> **MATERIAL FOR THIS EXERCISE**
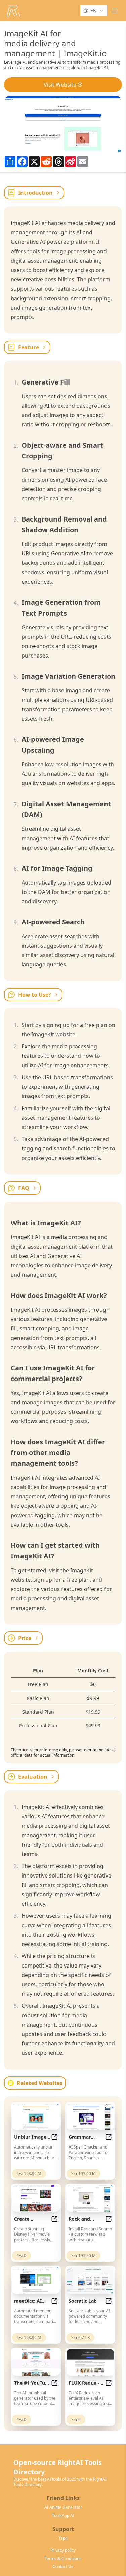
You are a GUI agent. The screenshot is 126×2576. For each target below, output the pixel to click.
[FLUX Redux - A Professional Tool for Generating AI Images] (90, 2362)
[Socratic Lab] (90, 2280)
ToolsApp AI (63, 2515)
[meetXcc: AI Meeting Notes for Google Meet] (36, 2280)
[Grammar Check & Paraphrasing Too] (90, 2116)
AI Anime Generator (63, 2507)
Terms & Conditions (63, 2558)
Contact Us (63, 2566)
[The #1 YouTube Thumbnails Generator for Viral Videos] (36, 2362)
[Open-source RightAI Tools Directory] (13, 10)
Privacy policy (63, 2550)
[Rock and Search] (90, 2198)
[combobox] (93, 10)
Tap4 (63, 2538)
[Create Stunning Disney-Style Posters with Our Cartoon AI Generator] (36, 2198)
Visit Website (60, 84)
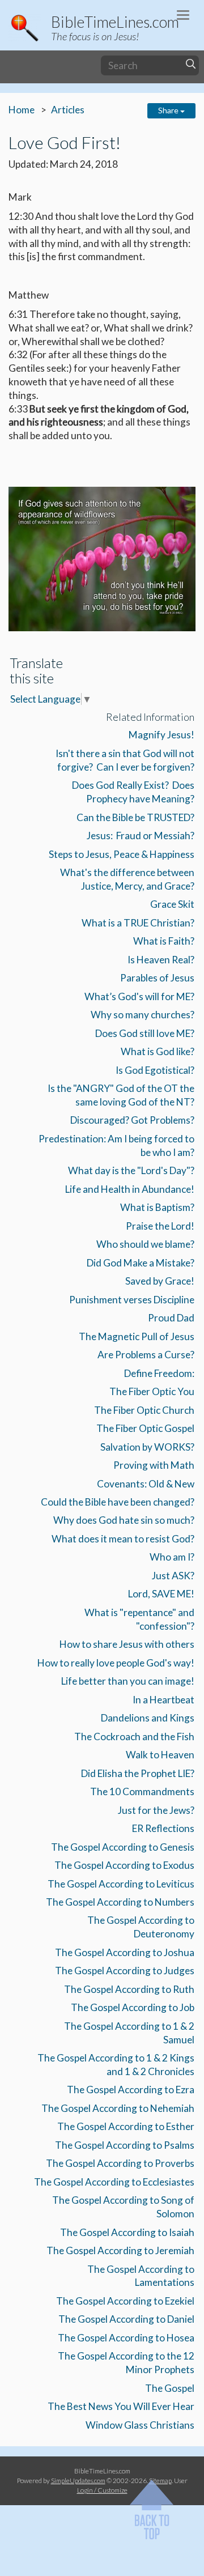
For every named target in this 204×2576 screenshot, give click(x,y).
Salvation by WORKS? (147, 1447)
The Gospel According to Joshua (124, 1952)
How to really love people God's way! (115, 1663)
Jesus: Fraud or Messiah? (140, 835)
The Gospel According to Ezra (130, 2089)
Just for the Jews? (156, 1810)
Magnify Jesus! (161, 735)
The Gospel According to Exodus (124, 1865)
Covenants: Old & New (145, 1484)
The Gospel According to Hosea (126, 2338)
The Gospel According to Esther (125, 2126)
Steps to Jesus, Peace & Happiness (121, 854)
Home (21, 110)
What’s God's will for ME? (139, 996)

==

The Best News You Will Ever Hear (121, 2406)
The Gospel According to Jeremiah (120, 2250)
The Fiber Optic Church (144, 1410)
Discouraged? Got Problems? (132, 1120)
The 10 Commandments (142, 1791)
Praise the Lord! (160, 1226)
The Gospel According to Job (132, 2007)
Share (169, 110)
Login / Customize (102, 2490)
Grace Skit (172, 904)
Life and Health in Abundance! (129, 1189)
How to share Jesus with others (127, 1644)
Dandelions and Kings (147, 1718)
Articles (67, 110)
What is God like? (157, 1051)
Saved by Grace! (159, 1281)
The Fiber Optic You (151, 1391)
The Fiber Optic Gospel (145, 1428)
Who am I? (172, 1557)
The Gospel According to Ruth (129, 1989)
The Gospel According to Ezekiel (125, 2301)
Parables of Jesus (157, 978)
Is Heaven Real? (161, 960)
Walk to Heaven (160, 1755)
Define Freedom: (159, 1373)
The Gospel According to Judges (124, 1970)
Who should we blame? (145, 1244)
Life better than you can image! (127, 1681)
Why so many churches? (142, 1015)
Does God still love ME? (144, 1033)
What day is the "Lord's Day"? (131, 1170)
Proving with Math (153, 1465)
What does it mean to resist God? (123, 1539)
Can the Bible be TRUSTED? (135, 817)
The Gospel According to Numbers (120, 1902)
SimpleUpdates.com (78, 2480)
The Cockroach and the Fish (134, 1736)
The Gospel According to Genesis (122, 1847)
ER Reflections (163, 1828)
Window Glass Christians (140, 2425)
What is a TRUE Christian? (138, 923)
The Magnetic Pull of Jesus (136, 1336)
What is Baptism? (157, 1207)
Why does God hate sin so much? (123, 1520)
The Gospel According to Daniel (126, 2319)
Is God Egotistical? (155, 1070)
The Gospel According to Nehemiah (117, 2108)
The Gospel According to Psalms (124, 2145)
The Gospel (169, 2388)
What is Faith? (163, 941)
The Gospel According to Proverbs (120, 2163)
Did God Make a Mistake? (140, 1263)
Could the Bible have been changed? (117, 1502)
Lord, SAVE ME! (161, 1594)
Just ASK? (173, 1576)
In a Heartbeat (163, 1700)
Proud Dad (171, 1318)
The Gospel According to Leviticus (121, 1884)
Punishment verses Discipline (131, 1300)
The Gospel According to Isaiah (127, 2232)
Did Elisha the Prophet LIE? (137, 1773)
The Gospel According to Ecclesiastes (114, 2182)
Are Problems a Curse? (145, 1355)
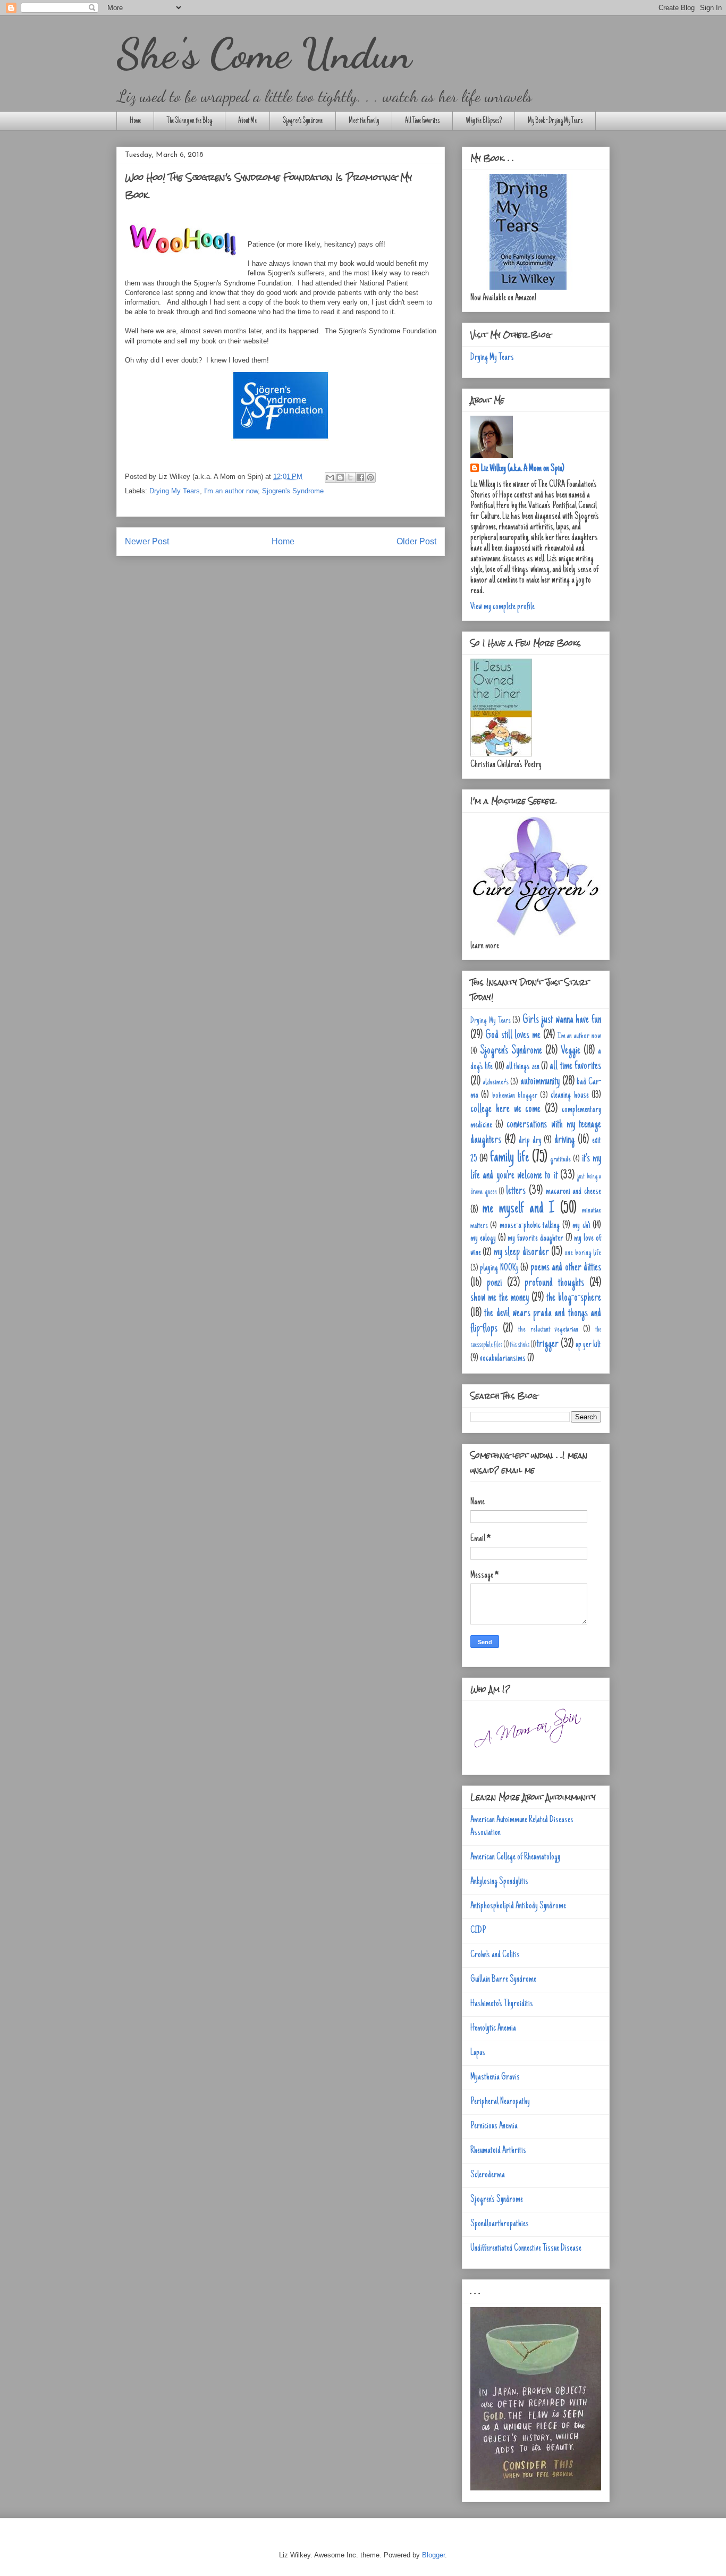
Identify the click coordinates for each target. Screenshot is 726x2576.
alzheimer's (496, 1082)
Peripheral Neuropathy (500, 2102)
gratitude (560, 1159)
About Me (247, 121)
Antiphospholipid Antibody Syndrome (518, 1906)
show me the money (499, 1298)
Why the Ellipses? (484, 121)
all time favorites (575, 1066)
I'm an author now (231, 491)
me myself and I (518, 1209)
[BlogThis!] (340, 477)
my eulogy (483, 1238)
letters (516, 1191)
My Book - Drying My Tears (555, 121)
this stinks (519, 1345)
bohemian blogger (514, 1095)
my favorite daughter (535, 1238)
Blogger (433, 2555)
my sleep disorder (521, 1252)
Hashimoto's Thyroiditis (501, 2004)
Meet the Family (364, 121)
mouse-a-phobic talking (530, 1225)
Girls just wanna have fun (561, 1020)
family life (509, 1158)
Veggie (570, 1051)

...

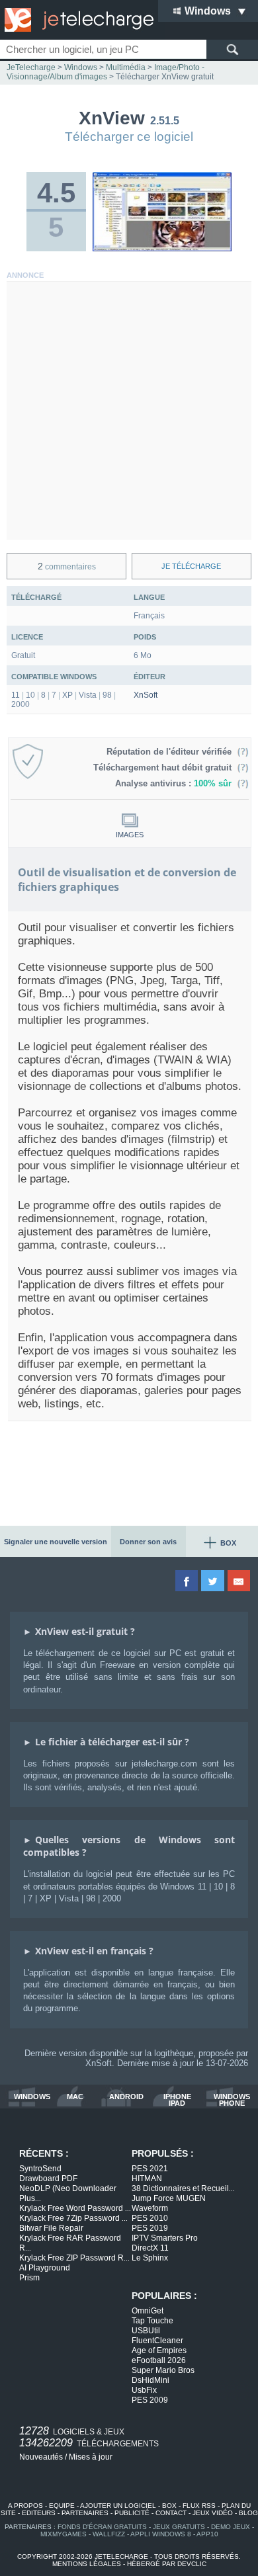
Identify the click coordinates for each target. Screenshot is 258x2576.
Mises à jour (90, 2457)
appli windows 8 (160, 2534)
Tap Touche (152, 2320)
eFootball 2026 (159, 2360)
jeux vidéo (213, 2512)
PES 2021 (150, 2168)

> **WORK TO BE COMPLETED**
Scan the listing for the string "Problems". Copy each line that has it.

> **RESPONSE FOR THIS EXERCISE**
Discouraged? Got Problems? (132, 1120)
Are Problems a Curse? (145, 1355)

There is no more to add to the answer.